First of all me being addicted to bud should not be a detterant to stop smoking. Just because you "feel" that it is unnecessary for you does not mean it is wrong for someone else. Did you once take a second to think, "maybe he is a med patient.""Maybe he is predisposed to addiction.""Maybe he just wants to know himself through self exploration." If you once took one second to look at these things I'm sure there are many people just like me taking THC everyday having little to no repercussions.(as I toke). Ok I understand you were not talking about me directly. When you say Ive even tried meth and i know when to say when, and im really proud of you for being able to do that, but enough of this spreading your holyer than thou crap. It is unessessary. I have had many conflicts with addiction in my life from my brother being a crackhead for 2 years, to me helping my mom stop smoking. Now my whole family smokes weed, not with eachother but we are concious of this commonality. The fact is a psychological dependence is created with in a few tokes with little time in between. I smoked one joint everyday after school one week in grade 9 and thats the story of my life.Lol. Perhaps if you don't understand what a psychological dependence is then maybe i can enlighten you.

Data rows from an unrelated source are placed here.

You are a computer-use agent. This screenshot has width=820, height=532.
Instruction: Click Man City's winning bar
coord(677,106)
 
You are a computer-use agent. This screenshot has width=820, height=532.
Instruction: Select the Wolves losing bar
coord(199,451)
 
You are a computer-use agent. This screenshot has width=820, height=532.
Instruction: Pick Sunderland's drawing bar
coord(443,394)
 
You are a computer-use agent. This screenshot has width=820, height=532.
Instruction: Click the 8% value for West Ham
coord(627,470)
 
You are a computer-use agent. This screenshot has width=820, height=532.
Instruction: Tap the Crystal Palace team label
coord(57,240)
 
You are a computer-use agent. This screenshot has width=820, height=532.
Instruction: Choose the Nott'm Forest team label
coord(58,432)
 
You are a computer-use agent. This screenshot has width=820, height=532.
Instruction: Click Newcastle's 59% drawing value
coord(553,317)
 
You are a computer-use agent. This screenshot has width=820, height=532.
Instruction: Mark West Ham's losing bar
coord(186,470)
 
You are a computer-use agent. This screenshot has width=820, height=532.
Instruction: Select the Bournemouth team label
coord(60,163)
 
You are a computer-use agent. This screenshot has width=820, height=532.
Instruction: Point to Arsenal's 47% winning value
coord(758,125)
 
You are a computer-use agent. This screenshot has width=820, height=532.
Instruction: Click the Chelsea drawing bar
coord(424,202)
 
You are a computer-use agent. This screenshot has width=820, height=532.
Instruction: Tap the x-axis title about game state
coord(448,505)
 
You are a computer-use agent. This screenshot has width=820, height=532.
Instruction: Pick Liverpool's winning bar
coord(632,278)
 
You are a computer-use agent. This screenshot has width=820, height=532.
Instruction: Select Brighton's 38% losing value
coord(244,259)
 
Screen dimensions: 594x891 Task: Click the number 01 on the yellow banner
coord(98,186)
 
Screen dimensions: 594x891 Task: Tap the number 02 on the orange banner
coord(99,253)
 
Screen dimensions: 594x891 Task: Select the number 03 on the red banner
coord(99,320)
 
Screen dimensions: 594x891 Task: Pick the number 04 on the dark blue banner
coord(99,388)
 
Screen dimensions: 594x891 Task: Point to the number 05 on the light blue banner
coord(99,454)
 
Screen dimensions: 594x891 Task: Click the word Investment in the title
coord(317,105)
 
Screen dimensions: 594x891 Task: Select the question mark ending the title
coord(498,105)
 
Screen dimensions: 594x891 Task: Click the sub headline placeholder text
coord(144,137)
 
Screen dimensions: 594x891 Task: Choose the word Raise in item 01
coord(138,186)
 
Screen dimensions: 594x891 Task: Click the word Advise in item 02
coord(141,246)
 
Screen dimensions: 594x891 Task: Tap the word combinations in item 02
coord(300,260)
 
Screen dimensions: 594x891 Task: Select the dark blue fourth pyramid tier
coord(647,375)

A psychological dependence is a addiction to not just a drug but anything, let me explain. When you toke up the THC enters your blood streams, enters the brain and binds to receptors in your brain, which in turn release dopamine(a feel good). These particles of dopamine are released throughout the day during various activities, such as biking, eating chocolate, even for you pepsi or RIU. Though with a psychological dependency there is no physical withdrawl, there is a psychological trigger that tells you that there will be. This trigger can be strong or very weak, the point is when you are hooked on harder drugs that directly effects your body (crack, meth, ect.) your brain is rewired to do anything you can to get this drug. I respect your opinion and everyones who thinks that psychological dependency is a myth but it is not. It is not a physical dependence as is defined as a drug addiction. A psychological dependency is real and it is called psychological because it does not effect you but your conjure up a reason to toke again because a psychological dependence creates a "need" for you to function. I hear people all the time being like I'm better at stuff when I am high but I just look at them and say are you crazy, this is a drug don't mess around with it, this is the real world. Think about it, do you think for one second if you smoked a QP you could run faster than a car because you are better high. But it is people like you telling people that these things do not exist making them believe I can toke all I want and stop like nothing, if you are predisposed to addiction it is much harder than that. When I quit for my girl I felt like shit that day, but I got more stuff done as far as work and being with her and family goes, I had such an urge to toke I was going to hide it and smoke it but I figured that if I lie than I am no better than a person afflicted with major drug addiction, but with weed which should be alot easier to stop. 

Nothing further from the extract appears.